I’m not sure why, but in the world in which we inhabit, there are a few universal truths we ALL share-whether we want to or not. Death and taxes aside, the biggest truth my children fail to realize or care to acknowledge is that bugs are the real occupiers of the earth and we, mere humans simply live in their world. “What in the world?!?” I yelled as the boy almost ripped the backseat passenger door off their hinges, in the attempt to escape his confines. “Mom there was a bug!!” the boy yelled a midst a stream of expletives”. “Bay, did you honestly have to almost break my door in your escape?” I asked the boy who replied, “Yes, yes I did! “You do realize it’s their world, right and we simply live with them in their world…?” I said as he removed his shoe and began to whack at the poor bug trapped in my car. “That doesn’t mean I have to like it” the boy replied, as he captured the bug carcass in some tissue, and disposed it in the garbage can.
“Mom guess what I did…” The doll began. “Devised a plan for world peace?” I replied. Stopping short and crossing her arms about her chest she returned a look that said, “Couldn’t you for once just say ‘what’?” Smiling back at her I snarked, “What? You said guess…” Rolling her eyes oh so high she answered first with “Whatever mom” before adding, “No, I caught one of those centipede thingie ma boppers and released him outside”. Her brother, who harbors no love lost for those creatures; added, “I helped. I spotted it walking across the carpet and the doll grabbed the tissue.” “So the two of you worked together? Do Wonders ever cease?” I laughed. “Believe it or not Momma, the doll and I can work for a common good-even if releasing that centipede into the wild effectively signed it’s death warrant, the doll and I can accomplish stuff together”. The boy explained. “Why didn’t you just release it back into the basement?” I asked-knowing full well I liked the outside release much better.”Don’t be gross mom!” the doll replied.

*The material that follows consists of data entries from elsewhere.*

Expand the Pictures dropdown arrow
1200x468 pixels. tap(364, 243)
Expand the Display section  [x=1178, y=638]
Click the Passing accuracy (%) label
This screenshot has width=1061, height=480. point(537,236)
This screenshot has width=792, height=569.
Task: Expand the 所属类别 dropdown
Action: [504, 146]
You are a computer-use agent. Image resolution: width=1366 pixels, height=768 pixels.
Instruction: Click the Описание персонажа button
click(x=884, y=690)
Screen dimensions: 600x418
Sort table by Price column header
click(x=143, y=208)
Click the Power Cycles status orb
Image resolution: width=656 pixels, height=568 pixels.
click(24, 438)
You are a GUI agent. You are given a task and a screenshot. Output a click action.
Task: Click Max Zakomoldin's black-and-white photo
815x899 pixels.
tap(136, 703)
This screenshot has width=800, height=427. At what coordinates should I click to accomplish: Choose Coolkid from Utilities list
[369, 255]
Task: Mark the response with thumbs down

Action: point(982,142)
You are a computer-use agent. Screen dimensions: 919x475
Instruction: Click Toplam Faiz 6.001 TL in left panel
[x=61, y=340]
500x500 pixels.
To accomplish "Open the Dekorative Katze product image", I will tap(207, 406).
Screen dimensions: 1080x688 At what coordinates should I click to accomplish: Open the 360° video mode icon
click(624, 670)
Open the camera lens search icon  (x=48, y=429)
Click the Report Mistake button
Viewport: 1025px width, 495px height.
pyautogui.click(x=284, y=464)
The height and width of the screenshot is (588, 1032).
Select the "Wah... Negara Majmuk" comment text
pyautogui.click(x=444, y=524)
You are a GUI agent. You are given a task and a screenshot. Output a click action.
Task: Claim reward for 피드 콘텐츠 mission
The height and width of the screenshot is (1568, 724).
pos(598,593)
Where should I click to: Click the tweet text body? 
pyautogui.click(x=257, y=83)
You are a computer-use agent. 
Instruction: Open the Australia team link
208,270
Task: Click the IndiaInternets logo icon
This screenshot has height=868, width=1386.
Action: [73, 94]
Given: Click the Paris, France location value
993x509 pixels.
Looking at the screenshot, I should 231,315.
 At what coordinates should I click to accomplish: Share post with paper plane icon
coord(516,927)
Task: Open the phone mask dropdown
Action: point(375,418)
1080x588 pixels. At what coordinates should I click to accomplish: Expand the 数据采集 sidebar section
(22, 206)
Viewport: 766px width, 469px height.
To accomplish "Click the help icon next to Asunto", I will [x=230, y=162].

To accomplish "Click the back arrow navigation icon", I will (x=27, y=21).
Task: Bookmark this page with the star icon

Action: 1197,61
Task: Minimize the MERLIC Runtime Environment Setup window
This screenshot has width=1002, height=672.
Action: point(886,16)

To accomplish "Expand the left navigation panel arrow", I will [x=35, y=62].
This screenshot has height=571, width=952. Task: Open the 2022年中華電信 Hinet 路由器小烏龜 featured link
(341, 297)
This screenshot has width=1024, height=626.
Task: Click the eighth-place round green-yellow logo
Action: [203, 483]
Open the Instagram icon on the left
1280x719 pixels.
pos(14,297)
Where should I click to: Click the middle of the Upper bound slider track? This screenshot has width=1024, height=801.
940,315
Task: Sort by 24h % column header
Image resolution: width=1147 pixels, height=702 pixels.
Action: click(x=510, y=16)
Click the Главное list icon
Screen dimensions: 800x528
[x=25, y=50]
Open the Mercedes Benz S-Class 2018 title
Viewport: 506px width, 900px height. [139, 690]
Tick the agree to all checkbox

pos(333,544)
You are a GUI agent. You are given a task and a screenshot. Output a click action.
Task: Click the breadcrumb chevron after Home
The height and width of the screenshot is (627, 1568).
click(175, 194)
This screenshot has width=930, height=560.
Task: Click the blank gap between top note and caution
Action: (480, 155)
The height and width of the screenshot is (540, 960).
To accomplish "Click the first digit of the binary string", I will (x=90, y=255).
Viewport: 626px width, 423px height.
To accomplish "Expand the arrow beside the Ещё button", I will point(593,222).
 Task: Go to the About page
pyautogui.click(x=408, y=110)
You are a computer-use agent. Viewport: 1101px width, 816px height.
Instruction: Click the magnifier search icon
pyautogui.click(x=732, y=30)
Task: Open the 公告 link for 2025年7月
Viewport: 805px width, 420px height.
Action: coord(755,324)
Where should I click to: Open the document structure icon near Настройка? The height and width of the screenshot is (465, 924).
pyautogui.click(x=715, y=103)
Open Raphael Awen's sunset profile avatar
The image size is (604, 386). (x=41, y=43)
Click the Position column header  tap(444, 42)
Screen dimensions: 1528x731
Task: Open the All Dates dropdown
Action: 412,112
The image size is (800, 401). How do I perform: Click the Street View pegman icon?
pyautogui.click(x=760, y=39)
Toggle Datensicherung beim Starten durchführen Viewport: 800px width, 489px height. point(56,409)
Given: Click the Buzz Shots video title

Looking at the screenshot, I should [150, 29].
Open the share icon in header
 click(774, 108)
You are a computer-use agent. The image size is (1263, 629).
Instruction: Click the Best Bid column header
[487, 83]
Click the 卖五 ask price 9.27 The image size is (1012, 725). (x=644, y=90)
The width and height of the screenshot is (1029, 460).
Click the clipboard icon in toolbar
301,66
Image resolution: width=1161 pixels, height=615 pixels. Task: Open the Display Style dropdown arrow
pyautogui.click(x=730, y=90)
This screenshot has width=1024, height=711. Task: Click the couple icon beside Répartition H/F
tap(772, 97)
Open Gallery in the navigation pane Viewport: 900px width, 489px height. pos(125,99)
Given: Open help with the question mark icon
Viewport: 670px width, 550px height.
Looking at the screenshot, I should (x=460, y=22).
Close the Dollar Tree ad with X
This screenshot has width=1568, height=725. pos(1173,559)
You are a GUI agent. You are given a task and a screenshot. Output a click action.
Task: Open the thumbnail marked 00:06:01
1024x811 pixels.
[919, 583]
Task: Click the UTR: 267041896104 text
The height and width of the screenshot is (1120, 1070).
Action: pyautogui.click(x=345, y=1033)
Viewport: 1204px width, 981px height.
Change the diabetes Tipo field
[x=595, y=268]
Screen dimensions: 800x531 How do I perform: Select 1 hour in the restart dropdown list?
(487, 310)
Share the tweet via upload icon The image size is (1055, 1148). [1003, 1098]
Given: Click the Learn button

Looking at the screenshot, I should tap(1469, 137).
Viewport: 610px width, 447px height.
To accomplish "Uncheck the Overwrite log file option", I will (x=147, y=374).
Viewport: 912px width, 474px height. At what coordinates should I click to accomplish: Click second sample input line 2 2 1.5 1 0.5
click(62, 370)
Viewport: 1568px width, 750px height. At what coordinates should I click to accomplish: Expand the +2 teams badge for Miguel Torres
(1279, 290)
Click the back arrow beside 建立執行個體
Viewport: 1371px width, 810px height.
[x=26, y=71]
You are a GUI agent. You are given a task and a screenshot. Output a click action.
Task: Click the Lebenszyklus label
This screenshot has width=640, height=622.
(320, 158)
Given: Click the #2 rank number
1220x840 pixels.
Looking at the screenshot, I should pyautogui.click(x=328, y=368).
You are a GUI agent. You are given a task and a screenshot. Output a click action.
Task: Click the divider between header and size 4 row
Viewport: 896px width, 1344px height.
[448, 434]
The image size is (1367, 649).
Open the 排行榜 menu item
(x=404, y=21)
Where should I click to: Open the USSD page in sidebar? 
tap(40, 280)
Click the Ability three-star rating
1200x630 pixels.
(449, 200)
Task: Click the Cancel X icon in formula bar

“So doll, let’s see if I got this right…you and the boy captured a centipede in the living room–a bug with like a thousand legs and you released him outside?” Standing before me quite proud of herself she replied “Yes”. Smiling back at her, I replied, “That is so cool…I suppose that’s how you will treat spiders from now on too, I mean they only have eight legs and all…” The doll looking back as if she’d been slapped, turned and screamed “NO WAY MOM!! STOP BEING GROSS!!” “But, but what about Charlotte’s web…?” I yelled, as she backed and turned away from me, disgusted I would ever suggest she save the life of a spider. “Mom, Charlotte’s Web, while a good story; is fictional, thank goodness! Spiders in general are just….something that needs to be squashed? Laughing at her eloquence I asked, “So what you’re telling me is, the best kind of spider is the one found on the bottom of your shoe?” Sizing me up and down she replied, ‘No, your’s”.
With that, she turned and walked away, while all I could do was laugh.